Wednesday, January 05, 2005

Adorno and Critical theory

Here are couple of excerpts from a review of Brunkhorst's book.

Reivewed by Matt F. Connell, Contemporary Political theory (2002)1, 242-244.

“During his exile in America Adorno produced with Horkheimer the text for which they are most famous: Dialectic of Enlightenment. In a critical move familiar from Habermas, Brunkhorst endorses their dark critique of totalizing enlightenment, but is keen to emphasize that it is open to correction, seeking to avoid what he sees as the pessimistic side of Adorno’s negative theological critique, witch runs the risk of going ‘along with Heidegger and a broad stream of conservative cultural criticism. Critical theory falls back upon a negative philosophy of the history of decay.’ (p. 75)”

“For me, Brunkhorst’s most extensive and valuable contribution is his attention to the complex of disputes on Adorno’s legacy in modern critical philosophy, a complex which forms the philosophical background to many of the issues of cultural theory. Different lines of theoretical relationship to Heidegger is crucial here, and Brunkhorst’s book is dominated by an effort to clarify Adorno’s complex theoretical relationship to Heideggerian thought, with Brunkhorst being careful to make clear the commonalities as well as the differences.

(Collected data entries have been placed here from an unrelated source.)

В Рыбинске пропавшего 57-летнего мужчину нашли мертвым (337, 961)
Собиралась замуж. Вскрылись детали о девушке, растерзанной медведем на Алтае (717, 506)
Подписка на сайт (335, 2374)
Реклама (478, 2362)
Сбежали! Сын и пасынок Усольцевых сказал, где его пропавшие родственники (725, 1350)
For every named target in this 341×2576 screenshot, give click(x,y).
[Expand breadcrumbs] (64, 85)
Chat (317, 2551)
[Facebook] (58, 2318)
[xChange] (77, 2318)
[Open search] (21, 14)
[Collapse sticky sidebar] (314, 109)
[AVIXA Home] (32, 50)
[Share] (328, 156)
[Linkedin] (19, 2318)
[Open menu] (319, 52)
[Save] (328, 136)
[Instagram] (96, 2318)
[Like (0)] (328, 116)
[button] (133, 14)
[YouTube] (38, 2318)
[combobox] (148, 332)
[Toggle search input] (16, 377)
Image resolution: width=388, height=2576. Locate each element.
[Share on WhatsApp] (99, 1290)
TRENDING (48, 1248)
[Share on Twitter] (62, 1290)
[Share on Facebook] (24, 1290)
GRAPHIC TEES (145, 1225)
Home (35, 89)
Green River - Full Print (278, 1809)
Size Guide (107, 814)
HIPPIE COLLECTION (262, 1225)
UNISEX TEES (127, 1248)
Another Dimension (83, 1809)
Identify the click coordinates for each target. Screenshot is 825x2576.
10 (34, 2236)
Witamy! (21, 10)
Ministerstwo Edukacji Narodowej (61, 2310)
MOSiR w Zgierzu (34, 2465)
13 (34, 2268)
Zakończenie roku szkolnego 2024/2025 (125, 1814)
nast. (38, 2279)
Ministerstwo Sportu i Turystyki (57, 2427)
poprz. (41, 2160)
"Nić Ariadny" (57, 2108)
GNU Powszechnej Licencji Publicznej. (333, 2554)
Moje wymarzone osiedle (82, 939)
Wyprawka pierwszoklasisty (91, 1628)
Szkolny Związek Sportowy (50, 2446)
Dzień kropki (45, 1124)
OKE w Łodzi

Brunkhorst develops his analysis of Adorno and Heidegger into an interesting series of juxtapositions with post-modern, analytical and pragmatic schools of thought, carefully unpicking (sic) a range of affiliations which place aspects of Adorno close to pragmatism (especially Dewey) and postmodernism (especially Rorty), whilst being well aware of the areas of distance which are emphasized more strongly by other receptions of Adorno.”

full here (requires subscription)

I think the reviewer is right in his claim that the heart of the book is Brunkhorst's elucidation of similarities and differences between Heidegger and Adorno (it goes without saying that the account is from the perspective of critical theory and not that of Heidegger or Heideggerians).

1 comment:

Anonymous said...

Gary Sauer-Thompson


This Brunkhorst book sounds very interesting indeed.